> Page text
Someone has seen this before?

zsoterr commented 4 years ago

Yes, I can confirm if the issue exists - I got same error after the deployment. I couldn't fix that - until now-, but I found a "workaround" for this problem.

Here it is: I had to use the older deployment: V9.1.1: and the new instances worked normally. but, I got error message on the webportal (for example: when I would have liked to add or delete project,): "Cal to api/v2/.... returned status 5000" The error messages in the logs ( (web and task container) referred to rabbitmq: "Connection to broker lost, trying to re-establish connection... ....amqp.exceptions.AccessRefused: (0, 0): (403) ACCESS_REFUSED - Login was refused using authentication mechanism AMQPLAIN."

The solution - for this problem-: I had to update the rabbitmq-server version from 3.5 to 3.6. For example: Add the rabbitmq repository (on all nodes): cat << EOF | sudo tee /etc/yum.repos.d/rabbitmq.repo [bintray-rabbitmq-server] name=bintray-rabbitmq-rpm baseurl=https://dl.bintray.com/rabbitmq/rpm/rabbitmq-server/v3.6.x/el/7/ gpgcheck=0 repo_gpgcheck=0 enabled=1 EOF

and run this commands: yum check-update&&yum install -y rabbitmq-server-3.6.16 If you want , you can check the other versions: yum --showduplicates list rabbitmq-server

regards, Robert

> Stored rows
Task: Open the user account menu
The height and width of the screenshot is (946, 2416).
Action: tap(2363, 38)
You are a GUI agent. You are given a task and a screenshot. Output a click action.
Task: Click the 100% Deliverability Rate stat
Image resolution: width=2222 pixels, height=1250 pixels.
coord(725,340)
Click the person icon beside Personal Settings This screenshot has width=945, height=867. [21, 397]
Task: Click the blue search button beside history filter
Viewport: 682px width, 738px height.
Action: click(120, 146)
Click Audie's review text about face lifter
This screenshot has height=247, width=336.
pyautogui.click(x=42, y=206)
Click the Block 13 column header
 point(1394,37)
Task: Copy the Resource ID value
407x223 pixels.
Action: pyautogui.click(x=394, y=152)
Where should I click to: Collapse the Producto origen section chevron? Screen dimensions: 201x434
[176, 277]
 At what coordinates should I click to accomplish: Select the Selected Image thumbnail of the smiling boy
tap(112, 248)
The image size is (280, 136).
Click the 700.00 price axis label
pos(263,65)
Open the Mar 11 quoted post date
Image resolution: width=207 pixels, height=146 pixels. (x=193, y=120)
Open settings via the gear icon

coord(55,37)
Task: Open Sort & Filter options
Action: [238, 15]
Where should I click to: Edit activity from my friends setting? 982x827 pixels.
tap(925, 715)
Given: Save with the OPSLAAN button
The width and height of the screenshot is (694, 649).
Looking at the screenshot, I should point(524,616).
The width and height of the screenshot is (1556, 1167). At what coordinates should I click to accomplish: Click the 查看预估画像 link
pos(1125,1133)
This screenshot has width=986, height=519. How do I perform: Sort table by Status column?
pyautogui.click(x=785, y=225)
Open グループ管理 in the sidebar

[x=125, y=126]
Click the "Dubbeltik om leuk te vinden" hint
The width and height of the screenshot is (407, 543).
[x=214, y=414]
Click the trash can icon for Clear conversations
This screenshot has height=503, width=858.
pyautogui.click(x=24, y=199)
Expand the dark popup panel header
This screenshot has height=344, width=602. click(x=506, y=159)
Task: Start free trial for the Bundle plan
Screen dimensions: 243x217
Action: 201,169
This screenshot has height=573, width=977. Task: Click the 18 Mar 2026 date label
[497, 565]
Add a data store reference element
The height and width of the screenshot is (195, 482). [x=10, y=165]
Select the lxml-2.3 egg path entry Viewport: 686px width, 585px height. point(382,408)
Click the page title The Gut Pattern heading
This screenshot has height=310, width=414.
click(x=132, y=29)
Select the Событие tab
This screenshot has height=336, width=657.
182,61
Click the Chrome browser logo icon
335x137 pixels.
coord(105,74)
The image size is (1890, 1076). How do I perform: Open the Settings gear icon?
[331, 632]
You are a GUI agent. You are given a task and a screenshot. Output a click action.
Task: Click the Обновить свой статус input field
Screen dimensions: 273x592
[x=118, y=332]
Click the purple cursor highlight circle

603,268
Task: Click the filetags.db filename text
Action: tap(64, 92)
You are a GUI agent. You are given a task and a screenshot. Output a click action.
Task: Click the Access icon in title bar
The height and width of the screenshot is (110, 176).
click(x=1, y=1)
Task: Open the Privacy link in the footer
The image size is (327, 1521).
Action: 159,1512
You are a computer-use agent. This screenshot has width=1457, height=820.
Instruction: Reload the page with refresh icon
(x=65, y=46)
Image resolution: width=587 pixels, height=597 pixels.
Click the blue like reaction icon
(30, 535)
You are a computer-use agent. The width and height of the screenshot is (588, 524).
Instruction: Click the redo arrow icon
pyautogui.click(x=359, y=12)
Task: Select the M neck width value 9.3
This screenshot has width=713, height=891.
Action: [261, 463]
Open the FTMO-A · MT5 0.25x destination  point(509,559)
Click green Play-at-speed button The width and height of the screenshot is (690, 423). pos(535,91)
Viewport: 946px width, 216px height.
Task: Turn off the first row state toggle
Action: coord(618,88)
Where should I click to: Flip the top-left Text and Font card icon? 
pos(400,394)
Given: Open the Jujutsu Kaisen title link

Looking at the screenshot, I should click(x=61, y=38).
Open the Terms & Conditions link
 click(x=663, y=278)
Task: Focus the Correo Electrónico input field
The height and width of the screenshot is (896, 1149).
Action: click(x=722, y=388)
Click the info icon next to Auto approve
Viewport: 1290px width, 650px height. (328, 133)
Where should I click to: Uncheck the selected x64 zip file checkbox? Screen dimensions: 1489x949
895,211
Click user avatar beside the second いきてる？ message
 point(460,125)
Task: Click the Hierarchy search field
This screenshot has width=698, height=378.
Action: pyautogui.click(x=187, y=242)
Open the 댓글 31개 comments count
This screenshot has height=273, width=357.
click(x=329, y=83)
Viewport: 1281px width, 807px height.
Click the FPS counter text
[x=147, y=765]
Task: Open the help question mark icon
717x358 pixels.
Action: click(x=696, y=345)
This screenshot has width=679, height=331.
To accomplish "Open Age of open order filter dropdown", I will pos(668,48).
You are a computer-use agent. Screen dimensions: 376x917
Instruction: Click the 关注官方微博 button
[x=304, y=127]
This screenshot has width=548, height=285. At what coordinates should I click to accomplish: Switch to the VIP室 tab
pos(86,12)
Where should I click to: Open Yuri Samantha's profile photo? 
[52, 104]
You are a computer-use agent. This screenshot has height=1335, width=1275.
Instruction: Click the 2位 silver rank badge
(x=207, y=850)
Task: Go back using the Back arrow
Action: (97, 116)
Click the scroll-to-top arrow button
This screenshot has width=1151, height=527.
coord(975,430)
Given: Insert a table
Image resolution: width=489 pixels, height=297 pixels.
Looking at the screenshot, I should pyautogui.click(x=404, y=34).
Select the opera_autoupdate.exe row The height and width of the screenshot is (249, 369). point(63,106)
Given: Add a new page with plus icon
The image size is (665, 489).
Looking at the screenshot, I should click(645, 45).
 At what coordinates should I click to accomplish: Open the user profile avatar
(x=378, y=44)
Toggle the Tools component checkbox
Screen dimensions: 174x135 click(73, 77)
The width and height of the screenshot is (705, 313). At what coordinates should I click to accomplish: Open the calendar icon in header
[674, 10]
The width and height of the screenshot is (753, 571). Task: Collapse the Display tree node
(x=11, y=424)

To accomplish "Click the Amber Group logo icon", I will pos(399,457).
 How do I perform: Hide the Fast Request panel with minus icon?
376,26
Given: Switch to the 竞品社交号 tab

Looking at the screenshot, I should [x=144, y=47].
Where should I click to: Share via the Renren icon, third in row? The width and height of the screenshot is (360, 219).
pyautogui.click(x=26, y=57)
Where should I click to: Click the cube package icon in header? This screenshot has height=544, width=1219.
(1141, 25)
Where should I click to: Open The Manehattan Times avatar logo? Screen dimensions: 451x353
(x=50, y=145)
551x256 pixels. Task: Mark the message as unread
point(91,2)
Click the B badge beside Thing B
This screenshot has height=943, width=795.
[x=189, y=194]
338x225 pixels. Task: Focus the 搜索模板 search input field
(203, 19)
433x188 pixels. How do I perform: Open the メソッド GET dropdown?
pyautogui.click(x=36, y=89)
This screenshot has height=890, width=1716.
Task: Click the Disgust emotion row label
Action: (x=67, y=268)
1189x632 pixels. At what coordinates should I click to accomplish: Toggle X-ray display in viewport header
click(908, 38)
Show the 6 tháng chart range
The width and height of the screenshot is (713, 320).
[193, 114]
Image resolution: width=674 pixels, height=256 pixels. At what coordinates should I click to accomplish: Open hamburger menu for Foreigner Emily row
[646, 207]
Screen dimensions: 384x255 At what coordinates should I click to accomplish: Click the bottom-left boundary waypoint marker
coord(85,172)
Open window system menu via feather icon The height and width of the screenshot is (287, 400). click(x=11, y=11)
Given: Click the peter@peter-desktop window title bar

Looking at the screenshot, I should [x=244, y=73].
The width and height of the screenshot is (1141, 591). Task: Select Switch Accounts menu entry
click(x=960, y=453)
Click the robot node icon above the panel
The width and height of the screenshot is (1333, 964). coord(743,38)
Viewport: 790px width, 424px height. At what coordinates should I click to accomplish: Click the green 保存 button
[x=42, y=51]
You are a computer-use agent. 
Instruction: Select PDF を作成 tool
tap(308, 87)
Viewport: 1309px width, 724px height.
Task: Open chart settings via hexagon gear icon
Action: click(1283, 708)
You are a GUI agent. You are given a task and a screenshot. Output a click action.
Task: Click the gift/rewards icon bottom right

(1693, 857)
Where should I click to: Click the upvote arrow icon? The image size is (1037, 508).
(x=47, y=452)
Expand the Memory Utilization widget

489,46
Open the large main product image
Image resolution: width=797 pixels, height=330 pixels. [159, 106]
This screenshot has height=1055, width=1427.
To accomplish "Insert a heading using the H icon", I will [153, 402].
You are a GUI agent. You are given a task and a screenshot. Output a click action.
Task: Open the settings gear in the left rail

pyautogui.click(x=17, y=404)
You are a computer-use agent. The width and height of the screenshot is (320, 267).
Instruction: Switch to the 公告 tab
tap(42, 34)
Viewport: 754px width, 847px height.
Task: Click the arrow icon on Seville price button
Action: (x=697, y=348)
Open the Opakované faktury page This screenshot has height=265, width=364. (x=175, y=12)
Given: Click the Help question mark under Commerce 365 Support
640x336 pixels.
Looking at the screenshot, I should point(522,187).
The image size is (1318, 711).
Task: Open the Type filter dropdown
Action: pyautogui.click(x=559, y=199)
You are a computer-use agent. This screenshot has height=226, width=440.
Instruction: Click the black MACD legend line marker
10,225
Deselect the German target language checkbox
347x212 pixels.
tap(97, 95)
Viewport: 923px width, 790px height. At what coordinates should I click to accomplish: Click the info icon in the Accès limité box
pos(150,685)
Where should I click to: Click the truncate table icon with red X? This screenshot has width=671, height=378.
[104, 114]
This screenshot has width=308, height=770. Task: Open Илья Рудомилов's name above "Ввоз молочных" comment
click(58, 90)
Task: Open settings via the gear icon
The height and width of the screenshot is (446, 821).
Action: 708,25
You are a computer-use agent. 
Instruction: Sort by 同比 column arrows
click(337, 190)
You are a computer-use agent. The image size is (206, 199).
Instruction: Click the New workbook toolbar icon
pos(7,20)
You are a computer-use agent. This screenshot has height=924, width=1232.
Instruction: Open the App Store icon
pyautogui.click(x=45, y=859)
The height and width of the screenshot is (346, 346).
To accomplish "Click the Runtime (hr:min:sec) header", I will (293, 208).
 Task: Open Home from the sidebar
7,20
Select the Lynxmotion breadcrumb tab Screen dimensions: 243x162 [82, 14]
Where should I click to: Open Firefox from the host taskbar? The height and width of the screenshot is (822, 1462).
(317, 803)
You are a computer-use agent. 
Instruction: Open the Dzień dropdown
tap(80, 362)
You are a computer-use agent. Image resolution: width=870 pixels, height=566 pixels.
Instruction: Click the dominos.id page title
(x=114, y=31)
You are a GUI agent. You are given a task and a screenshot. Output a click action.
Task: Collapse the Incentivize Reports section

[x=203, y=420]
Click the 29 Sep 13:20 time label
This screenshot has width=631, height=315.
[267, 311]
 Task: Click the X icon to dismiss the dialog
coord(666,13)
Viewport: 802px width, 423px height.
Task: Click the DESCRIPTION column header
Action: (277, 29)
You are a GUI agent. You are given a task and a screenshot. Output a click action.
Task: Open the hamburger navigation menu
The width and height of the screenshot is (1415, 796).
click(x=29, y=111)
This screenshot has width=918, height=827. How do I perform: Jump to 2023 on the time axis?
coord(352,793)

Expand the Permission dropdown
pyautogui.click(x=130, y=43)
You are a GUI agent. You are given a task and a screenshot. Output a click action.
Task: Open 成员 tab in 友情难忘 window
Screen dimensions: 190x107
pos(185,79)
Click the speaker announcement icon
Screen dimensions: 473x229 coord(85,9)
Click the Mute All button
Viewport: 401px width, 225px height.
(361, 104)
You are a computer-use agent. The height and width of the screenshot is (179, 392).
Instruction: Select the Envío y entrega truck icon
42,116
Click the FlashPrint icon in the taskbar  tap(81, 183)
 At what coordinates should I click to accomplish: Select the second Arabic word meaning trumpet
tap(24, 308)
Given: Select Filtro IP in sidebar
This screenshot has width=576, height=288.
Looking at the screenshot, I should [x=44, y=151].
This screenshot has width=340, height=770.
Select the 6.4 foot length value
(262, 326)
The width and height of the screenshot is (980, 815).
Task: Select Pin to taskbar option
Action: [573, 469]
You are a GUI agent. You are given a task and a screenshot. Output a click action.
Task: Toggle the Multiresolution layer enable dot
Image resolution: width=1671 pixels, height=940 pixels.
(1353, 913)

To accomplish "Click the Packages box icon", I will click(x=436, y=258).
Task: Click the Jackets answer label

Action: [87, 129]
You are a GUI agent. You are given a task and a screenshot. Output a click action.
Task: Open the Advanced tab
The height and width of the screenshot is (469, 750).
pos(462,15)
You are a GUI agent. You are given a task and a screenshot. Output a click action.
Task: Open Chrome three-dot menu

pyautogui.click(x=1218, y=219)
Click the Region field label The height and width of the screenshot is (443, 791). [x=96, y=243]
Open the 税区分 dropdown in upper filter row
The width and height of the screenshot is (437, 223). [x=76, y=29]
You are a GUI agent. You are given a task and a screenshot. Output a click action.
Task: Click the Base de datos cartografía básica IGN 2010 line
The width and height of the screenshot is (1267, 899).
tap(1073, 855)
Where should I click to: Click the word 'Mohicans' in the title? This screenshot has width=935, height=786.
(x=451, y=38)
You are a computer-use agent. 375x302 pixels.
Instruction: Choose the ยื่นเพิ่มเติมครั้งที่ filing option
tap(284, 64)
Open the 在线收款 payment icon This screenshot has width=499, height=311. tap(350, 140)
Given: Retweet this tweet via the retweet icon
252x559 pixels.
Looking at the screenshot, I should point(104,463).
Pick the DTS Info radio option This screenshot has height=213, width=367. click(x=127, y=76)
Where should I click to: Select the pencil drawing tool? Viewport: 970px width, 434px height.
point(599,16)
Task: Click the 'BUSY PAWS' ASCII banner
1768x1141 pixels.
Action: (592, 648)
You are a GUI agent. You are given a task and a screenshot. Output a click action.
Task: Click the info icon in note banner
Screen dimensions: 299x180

> Stated goal A
Which yum commands does the forum post about the RabbitMQ workaround give? List each one.
> Stated goal B
Can you copy out the listing, starting at its first line and ending at the line that contains "Looking at the screenshot, I should point(524,616).", with both ends included?

> Exercise result A
- yum check-update
- yum install -y rabbitmq-server-3.6.16
- yum --showduplicates list rabbitmq-server

> Exercise result B
Task: Open the user account menu
The height and width of the screenshot is (946, 2416).
Action: tap(2363, 38)
You are a GUI agent. You are given a task and a screenshot. Output a click action.
Task: Click the 100% Deliverability Rate stat
Image resolution: width=2222 pixels, height=1250 pixels.
coord(725,340)
Click the person icon beside Personal Settings This screenshot has width=945, height=867. [21, 397]
Task: Click the blue search button beside history filter
Viewport: 682px width, 738px height.
Action: click(120, 146)
Click Audie's review text about face lifter
This screenshot has height=247, width=336.
pyautogui.click(x=42, y=206)
Click the Block 13 column header
 point(1394,37)
Task: Copy the Resource ID value
407x223 pixels.
Action: pyautogui.click(x=394, y=152)
Where should I click to: Collapse the Producto origen section chevron? Screen dimensions: 201x434
[176, 277]
 At what coordinates should I click to accomplish: Select the Selected Image thumbnail of the smiling boy
tap(112, 248)
The image size is (280, 136).
Click the 700.00 price axis label
pos(263,65)
Open the Mar 11 quoted post date
Image resolution: width=207 pixels, height=146 pixels. (x=193, y=120)
Open settings via the gear icon

coord(55,37)
Task: Open Sort & Filter options
Action: [238, 15]
Where should I click to: Edit activity from my friends setting? 982x827 pixels.
tap(925, 715)
Given: Save with the OPSLAAN button
The width and height of the screenshot is (694, 649).
Looking at the screenshot, I should point(524,616).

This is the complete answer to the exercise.